▶ **Given instruction**
Copy the entries below, changing "How do I perform" to "How can I carry out" and leaving everything else as it is.

-*-

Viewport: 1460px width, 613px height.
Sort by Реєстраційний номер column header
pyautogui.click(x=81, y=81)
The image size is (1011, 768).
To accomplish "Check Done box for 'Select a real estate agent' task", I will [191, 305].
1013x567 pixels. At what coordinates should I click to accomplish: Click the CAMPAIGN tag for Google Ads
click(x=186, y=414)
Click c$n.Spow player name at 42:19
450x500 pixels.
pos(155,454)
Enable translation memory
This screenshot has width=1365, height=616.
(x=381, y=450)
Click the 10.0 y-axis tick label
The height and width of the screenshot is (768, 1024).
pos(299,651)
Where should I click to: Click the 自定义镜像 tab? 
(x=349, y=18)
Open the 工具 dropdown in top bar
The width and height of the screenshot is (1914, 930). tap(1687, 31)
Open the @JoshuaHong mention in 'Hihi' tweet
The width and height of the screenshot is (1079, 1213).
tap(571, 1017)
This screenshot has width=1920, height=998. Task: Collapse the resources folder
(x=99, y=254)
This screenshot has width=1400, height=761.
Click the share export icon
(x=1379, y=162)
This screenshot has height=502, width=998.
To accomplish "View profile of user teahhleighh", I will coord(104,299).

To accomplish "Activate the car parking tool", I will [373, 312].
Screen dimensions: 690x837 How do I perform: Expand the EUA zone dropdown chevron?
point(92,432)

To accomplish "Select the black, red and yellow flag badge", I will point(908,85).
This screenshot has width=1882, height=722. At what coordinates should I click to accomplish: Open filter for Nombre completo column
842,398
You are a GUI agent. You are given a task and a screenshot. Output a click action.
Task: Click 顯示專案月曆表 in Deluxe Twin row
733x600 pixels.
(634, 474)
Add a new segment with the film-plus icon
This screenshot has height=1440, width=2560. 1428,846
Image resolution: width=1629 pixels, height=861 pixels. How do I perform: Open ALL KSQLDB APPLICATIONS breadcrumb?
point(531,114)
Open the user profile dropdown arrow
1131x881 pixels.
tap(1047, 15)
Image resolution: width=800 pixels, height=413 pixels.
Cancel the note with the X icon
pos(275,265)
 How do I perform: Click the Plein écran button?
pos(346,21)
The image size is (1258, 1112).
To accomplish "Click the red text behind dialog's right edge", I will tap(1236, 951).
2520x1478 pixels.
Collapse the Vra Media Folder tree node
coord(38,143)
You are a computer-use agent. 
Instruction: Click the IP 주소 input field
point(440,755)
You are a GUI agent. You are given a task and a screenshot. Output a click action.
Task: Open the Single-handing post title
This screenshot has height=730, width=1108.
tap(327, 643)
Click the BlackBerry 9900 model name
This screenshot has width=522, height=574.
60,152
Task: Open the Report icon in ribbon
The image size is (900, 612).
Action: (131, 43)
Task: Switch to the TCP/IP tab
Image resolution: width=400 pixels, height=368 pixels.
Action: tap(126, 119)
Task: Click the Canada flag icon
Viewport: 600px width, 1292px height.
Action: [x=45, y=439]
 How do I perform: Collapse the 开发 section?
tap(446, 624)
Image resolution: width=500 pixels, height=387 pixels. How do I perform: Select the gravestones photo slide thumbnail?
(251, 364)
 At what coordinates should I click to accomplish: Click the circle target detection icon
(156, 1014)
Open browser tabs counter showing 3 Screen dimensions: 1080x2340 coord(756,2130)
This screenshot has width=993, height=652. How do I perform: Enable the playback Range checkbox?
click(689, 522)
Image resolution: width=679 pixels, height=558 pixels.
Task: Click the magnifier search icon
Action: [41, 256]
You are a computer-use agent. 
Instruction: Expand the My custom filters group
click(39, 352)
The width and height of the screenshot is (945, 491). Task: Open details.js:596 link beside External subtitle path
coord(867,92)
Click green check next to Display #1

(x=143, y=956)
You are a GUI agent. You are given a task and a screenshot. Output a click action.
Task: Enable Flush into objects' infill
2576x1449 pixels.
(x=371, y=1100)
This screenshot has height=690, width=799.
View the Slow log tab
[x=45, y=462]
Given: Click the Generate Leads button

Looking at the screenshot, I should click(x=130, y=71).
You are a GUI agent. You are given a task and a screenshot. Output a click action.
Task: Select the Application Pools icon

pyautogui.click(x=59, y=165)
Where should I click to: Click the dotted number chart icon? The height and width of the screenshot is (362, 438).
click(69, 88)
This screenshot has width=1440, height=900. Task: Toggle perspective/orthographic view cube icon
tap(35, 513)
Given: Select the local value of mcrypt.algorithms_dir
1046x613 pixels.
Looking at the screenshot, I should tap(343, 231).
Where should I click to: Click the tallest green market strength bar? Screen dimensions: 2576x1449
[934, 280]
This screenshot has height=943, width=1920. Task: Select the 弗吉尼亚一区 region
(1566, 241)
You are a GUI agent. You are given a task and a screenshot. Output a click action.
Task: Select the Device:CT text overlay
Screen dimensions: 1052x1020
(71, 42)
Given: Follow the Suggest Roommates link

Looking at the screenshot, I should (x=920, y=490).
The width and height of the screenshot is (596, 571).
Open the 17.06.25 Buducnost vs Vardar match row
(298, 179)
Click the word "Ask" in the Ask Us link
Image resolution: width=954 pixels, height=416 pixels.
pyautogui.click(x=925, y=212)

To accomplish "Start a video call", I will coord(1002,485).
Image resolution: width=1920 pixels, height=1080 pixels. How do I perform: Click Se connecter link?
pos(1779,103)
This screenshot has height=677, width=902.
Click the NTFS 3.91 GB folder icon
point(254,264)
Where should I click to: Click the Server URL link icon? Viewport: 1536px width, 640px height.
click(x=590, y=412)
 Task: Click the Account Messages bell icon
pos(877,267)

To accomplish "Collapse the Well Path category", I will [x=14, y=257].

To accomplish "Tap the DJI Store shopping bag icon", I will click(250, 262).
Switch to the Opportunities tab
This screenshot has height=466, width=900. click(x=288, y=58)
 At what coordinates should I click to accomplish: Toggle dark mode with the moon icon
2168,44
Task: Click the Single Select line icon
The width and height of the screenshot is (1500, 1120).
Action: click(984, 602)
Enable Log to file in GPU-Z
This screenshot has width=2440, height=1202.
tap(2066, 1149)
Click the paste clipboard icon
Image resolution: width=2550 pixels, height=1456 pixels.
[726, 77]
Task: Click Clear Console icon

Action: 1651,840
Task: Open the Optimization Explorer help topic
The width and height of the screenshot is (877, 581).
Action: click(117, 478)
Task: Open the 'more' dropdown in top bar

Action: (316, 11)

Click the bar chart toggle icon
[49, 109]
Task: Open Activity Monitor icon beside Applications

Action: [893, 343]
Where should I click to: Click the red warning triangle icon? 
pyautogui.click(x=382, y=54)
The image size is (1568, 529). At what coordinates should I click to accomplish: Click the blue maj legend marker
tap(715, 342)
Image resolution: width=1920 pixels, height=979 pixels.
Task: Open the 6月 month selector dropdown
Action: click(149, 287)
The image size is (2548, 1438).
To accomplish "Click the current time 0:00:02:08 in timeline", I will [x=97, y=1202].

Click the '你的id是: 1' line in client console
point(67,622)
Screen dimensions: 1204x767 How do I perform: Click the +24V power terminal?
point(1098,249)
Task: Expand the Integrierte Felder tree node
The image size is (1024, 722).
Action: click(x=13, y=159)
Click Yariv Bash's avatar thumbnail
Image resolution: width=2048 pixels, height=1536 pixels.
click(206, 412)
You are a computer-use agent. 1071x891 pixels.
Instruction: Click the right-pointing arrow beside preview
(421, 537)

-*-

▶ **Full output**
Viewport: 1460px width, 613px height.
Sort by Реєстраційний номер column header
pyautogui.click(x=81, y=81)
The image size is (1011, 768).
To accomplish "Check Done box for 'Select a real estate agent' task", I will [191, 305].
1013x567 pixels. At what coordinates should I click to accomplish: Click the CAMPAIGN tag for Google Ads
click(x=186, y=414)
Click c$n.Spow player name at 42:19
450x500 pixels.
pos(155,454)
Enable translation memory
This screenshot has width=1365, height=616.
(x=381, y=450)
Click the 10.0 y-axis tick label
The height and width of the screenshot is (768, 1024).
pos(299,651)
Where should I click to: Click the 自定义镜像 tab? 
(x=349, y=18)
Open the 工具 dropdown in top bar
The width and height of the screenshot is (1914, 930). tap(1687, 31)
Open the @JoshuaHong mention in 'Hihi' tweet
The width and height of the screenshot is (1079, 1213).
tap(571, 1017)
This screenshot has width=1920, height=998. Task: Collapse the resources folder
(x=99, y=254)
This screenshot has width=1400, height=761.
Click the share export icon
(x=1379, y=162)
This screenshot has height=502, width=998.
To accomplish "View profile of user teahhleighh", I will coord(104,299).

To accomplish "Activate the car parking tool", I will [373, 312].
Screen dimensions: 690x837 How can I carry out: Expand the EUA zone dropdown chevron?
point(92,432)

To accomplish "Select the black, red and yellow flag badge", I will point(908,85).
This screenshot has width=1882, height=722. At what coordinates should I click to accomplish: Open filter for Nombre completo column
842,398
You are a GUI agent. You are given a task and a screenshot. Output a click action.
Task: Click 顯示專案月曆表 in Deluxe Twin row
733x600 pixels.
(634, 474)
Add a new segment with the film-plus icon
This screenshot has height=1440, width=2560. 1428,846
Image resolution: width=1629 pixels, height=861 pixels. How can I carry out: Open ALL KSQLDB APPLICATIONS breadcrumb?
point(531,114)
Open the user profile dropdown arrow
1131x881 pixels.
tap(1047, 15)
Image resolution: width=800 pixels, height=413 pixels.
Cancel the note with the X icon
pos(275,265)
 How can I carry out: Click the Plein écran button?
pos(346,21)
The image size is (1258, 1112).
To accomplish "Click the red text behind dialog's right edge", I will tap(1236, 951).
2520x1478 pixels.
Collapse the Vra Media Folder tree node
coord(38,143)
You are a computer-use agent. 
Instruction: Click the IP 주소 input field
point(440,755)
You are a GUI agent. You are given a task and a screenshot. Output a click action.
Task: Open the Single-handing post title
This screenshot has height=730, width=1108.
tap(327, 643)
Click the BlackBerry 9900 model name
This screenshot has width=522, height=574.
60,152
Task: Open the Report icon in ribbon
The image size is (900, 612).
Action: (131, 43)
Task: Switch to the TCP/IP tab
Image resolution: width=400 pixels, height=368 pixels.
Action: tap(126, 119)
Task: Click the Canada flag icon
Viewport: 600px width, 1292px height.
Action: [x=45, y=439]
 How can I carry out: Collapse the 开发 section?
tap(446, 624)
Image resolution: width=500 pixels, height=387 pixels. How can I carry out: Select the gravestones photo slide thumbnail?
(251, 364)
 At what coordinates should I click to accomplish: Click the circle target detection icon
(156, 1014)
Open browser tabs counter showing 3 Screen dimensions: 1080x2340 coord(756,2130)
This screenshot has width=993, height=652. How can I carry out: Enable the playback Range checkbox?
click(689, 522)
Image resolution: width=679 pixels, height=558 pixels.
Task: Click the magnifier search icon
Action: [41, 256]
You are a computer-use agent. 
Instruction: Expand the My custom filters group
click(39, 352)
The width and height of the screenshot is (945, 491). Task: Open details.js:596 link beside External subtitle path
coord(867,92)
Click green check next to Display #1

(x=143, y=956)
You are a GUI agent. You are given a task and a screenshot. Output a click action.
Task: Enable Flush into objects' infill
2576x1449 pixels.
(x=371, y=1100)
This screenshot has height=690, width=799.
View the Slow log tab
[x=45, y=462]
Given: Click the Generate Leads button

Looking at the screenshot, I should click(x=130, y=71).
You are a GUI agent. You are given a task and a screenshot. Output a click action.
Task: Select the Application Pools icon

pyautogui.click(x=59, y=165)
Where should I click to: Click the dotted number chart icon? The height and width of the screenshot is (362, 438).
click(69, 88)
This screenshot has width=1440, height=900. Task: Toggle perspective/orthographic view cube icon
tap(35, 513)
Given: Select the local value of mcrypt.algorithms_dir
1046x613 pixels.
Looking at the screenshot, I should tap(343, 231).
Where should I click to: Click the tallest green market strength bar? Screen dimensions: 2576x1449
[934, 280]
This screenshot has height=943, width=1920. Task: Select the 弗吉尼亚一区 region
(1566, 241)
You are a GUI agent. You are given a task and a screenshot. Output a click action.
Task: Select the Device:CT text overlay
Screen dimensions: 1052x1020
(71, 42)
Given: Follow the Suggest Roommates link

Looking at the screenshot, I should (x=920, y=490).
The width and height of the screenshot is (596, 571).
Open the 17.06.25 Buducnost vs Vardar match row
(298, 179)
Click the word "Ask" in the Ask Us link
Image resolution: width=954 pixels, height=416 pixels.
pyautogui.click(x=925, y=212)

To accomplish "Start a video call", I will coord(1002,485).
Image resolution: width=1920 pixels, height=1080 pixels. How can I carry out: Click Se connecter link?
pos(1779,103)
This screenshot has height=677, width=902.
Click the NTFS 3.91 GB folder icon
point(254,264)
Where should I click to: Click the Server URL link icon? Viewport: 1536px width, 640px height.
click(x=590, y=412)
 Task: Click the Account Messages bell icon
pos(877,267)

To accomplish "Collapse the Well Path category", I will [x=14, y=257].

To accomplish "Tap the DJI Store shopping bag icon", I will click(250, 262).
Switch to the Opportunities tab
This screenshot has height=466, width=900. click(x=288, y=58)
 At what coordinates should I click to accomplish: Toggle dark mode with the moon icon
2168,44
Task: Click the Single Select line icon
The width and height of the screenshot is (1500, 1120).
Action: click(984, 602)
Enable Log to file in GPU-Z
This screenshot has width=2440, height=1202.
tap(2066, 1149)
Click the paste clipboard icon
Image resolution: width=2550 pixels, height=1456 pixels.
[726, 77]
Task: Click Clear Console icon

Action: 1651,840
Task: Open the Optimization Explorer help topic
The width and height of the screenshot is (877, 581).
Action: click(117, 478)
Task: Open the 'more' dropdown in top bar

Action: (316, 11)

Click the bar chart toggle icon
[49, 109]
Task: Open Activity Monitor icon beside Applications

Action: [893, 343]
Where should I click to: Click the red warning triangle icon? 
pyautogui.click(x=382, y=54)
The image size is (1568, 529). At what coordinates should I click to accomplish: Click the blue maj legend marker
tap(715, 342)
Image resolution: width=1920 pixels, height=979 pixels.
Task: Open the 6月 month selector dropdown
Action: click(149, 287)
The image size is (2548, 1438).
To accomplish "Click the current time 0:00:02:08 in timeline", I will [x=97, y=1202].

Click the '你的id是: 1' line in client console
point(67,622)
Screen dimensions: 1204x767 How can I carry out: Click the +24V power terminal?
point(1098,249)
Task: Expand the Integrierte Felder tree node
The image size is (1024, 722).
Action: click(x=13, y=159)
Click Yariv Bash's avatar thumbnail
Image resolution: width=2048 pixels, height=1536 pixels.
click(206, 412)
You are a computer-use agent. 1071x891 pixels.
Instruction: Click the right-pointing arrow beside preview
(421, 537)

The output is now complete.